*** Opening Given data ***

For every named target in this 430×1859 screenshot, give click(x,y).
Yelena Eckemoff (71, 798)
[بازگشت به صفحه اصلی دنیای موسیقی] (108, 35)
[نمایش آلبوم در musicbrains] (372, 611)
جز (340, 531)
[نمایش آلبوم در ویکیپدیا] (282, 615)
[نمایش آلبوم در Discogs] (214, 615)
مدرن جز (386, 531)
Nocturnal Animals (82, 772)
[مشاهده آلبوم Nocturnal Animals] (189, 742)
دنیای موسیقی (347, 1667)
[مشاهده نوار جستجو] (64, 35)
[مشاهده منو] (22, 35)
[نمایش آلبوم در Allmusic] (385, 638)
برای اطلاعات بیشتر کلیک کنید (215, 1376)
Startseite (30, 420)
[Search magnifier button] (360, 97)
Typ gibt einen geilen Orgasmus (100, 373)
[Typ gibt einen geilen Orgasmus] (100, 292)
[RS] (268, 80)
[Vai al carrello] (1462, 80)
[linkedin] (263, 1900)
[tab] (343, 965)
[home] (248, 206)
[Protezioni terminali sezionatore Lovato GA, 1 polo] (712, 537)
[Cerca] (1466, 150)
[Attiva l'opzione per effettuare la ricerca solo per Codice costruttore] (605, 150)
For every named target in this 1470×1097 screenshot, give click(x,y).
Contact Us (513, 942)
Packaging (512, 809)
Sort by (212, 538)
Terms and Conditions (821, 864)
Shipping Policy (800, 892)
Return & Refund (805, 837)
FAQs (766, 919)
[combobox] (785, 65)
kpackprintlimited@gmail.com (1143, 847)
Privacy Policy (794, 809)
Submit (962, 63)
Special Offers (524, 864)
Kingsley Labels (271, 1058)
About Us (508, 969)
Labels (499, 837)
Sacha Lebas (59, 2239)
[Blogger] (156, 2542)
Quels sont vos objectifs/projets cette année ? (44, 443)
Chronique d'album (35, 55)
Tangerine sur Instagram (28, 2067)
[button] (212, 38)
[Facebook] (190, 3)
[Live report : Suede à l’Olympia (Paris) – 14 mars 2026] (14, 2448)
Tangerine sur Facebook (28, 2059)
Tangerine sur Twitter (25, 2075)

*** Closing Given data ***

◆ Instructions to follow: Above are some records; repeat all of them exactly.

◆ Exercise response:
For every named target in this 430×1859 screenshot, give click(x,y).
Yelena Eckemoff (71, 798)
[بازگشت به صفحه اصلی دنیای موسیقی] (108, 35)
[نمایش آلبوم در musicbrains] (372, 611)
جز (340, 531)
[نمایش آلبوم در ویکیپدیا] (282, 615)
[نمایش آلبوم در Discogs] (214, 615)
مدرن جز (386, 531)
Nocturnal Animals (82, 772)
[مشاهده آلبوم Nocturnal Animals] (189, 742)
دنیای موسیقی (347, 1667)
[مشاهده نوار جستجو] (64, 35)
[مشاهده منو] (22, 35)
[نمایش آلبوم در Allmusic] (385, 638)
برای اطلاعات بیشتر کلیک کنید (215, 1376)
Startseite (30, 420)
[Search magnifier button] (360, 97)
Typ gibt einen geilen Orgasmus (100, 373)
[Typ gibt einen geilen Orgasmus] (100, 292)
[RS] (268, 80)
[Vai al carrello] (1462, 80)
[linkedin] (263, 1900)
[tab] (343, 965)
[home] (248, 206)
[Protezioni terminali sezionatore Lovato GA, 1 polo] (712, 537)
[Cerca] (1466, 150)
[Attiva l'opzione per effettuare la ricerca solo per Codice costruttore] (605, 150)
For every named target in this 1470×1097 screenshot, give click(x,y).
Contact Us (513, 942)
Packaging (512, 809)
Sort by (212, 538)
Terms and Conditions (821, 864)
Shipping Policy (800, 892)
Return & Refund (805, 837)
FAQs (766, 919)
[combobox] (785, 65)
kpackprintlimited@gmail.com (1143, 847)
Privacy Policy (794, 809)
Submit (962, 63)
Special Offers (524, 864)
Kingsley Labels (271, 1058)
About Us (508, 969)
Labels (499, 837)
Sacha Lebas (59, 2239)
[Blogger] (156, 2542)
Quels sont vos objectifs/projets cette année ? (44, 443)
Chronique d'album (35, 55)
Tangerine sur Instagram (28, 2067)
[button] (212, 38)
[Facebook] (190, 3)
[Live report : Suede à l’Olympia (Paris) – 14 mars 2026] (14, 2448)
Tangerine sur Facebook (28, 2059)
Tangerine sur Twitter (25, 2075)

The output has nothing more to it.